Podkreślił, że ich priorytetem powinno być zapewnienie bezpieczeństwa energetycznego kraju oraz dostarczanie taniej energii dla gospodarstw domowych i przedsiębiorstw, a nie maksymalizacja zysków. Premier zaznaczył, że zakończył „trudne rozmowy” z kierownictwem największych spółek energetycznych, wskazując na potrzebę zmiany ich podejścia do realizacji celów państwowych.

Te wypowiedzi wywołały natychmiastową reakcję na warszawskiej giełdzie. Akcje PGE spadły o ponad 8,5 proc., Enei o niemal 7 proc., a Tauronu o niespełna 1,5 proc. Inwestorzy zinterpretowali słowa premiera jako sygnał możliwego zwiększenia politycznej kontroli nad spółkami energetycznymi, co może wpłynąć na ich rentowność i strategię biznesową.

Premier Tusk odniósł się również do szerszego kontekstu gospodarczego, mówiąc o końcu „naiwnej globalizacji” i potrzebie „repolonizacji gospodarki, rynku i kapitału”. Podkreślił, że Polska nie zamierza być „naiwnym partnerem w konkursie egoistów na rynkach i frontach wojen”. Te deklaracje wpisują się w szerszą strategię rządu, mającą na celu zwiększenie kontroli nad kluczowymi sektorami gospodarki i ochronę interesów narodowych.

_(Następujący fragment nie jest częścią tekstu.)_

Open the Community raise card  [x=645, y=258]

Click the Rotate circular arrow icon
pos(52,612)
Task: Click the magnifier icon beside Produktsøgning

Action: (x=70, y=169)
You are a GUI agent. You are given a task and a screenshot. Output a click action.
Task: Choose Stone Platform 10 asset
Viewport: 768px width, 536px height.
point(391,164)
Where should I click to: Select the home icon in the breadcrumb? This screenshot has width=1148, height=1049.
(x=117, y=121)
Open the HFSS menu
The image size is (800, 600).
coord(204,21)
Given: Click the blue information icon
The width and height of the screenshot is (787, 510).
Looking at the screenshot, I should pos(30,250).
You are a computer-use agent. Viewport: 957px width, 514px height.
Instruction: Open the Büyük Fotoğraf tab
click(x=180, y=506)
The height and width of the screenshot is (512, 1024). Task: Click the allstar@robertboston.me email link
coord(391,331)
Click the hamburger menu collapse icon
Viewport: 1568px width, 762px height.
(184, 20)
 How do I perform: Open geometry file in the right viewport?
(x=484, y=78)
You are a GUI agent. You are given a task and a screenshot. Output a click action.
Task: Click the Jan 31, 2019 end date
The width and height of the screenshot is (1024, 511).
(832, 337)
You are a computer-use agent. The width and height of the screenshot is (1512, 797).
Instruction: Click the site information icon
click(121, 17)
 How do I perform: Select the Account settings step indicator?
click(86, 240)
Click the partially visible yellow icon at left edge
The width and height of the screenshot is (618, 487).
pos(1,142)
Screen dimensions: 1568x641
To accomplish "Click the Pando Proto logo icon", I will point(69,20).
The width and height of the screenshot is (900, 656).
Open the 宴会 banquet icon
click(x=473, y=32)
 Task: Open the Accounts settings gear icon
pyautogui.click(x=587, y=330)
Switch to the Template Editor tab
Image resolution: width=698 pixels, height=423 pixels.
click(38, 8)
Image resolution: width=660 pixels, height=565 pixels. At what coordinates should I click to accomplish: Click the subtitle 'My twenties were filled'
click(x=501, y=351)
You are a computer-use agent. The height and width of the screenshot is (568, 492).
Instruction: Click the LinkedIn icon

Co do strategii premiera Tuska są jednak poważne wątpliwości. Jak słyszymy w środowiskach eksperckich, gdzie nowy rząd cieszył się raczej poparciem, praktyki Koalicji 15 października nie różnią się wiele od tego, z czym musiały mierzyć się zarządy państwowych spółek energetycznych za czasów poprzedników.

Szczególne wątpliwości wywołała zapowiedź o tym, że spółki energetyczne mają stawiać za priorytet nie zysk netto dla akcjonariuszy, lecz bezpieczeństwo energetyczne. Kłóci się to z wypracowywanymi przez miesiące oficjalnymi dokumentami spółek, na które czekali zarówno akcjonariusze Skarbu Państwa, jak i mniejszościowi udziałowcy. To oni mogą się czuć pokrzywdzeni mechaniczną zmianą kursu.

Ta nagła zmiana wymagałaby od rządu także korekty planów, jeśli chodzi o przyszłość polskiej transformacji energetycznej. Znalezienie finansowania na inwestycje w nowe, zielone źródła wytwarzania czy modernizację sieci dystrybucyjnej – czyli palące potrzeby naszego krajowego systemu – wymaga, by główni zainteresowani, a więc państwowe spółki energetyczne, było stać na przeprowadzenie tych procesów. To z kolei nie będzie możliwe bez wytyczenia jasnej strategii transformacji. Radykalne zapowiedzi polityków są tu zatem przeciwskuteczne.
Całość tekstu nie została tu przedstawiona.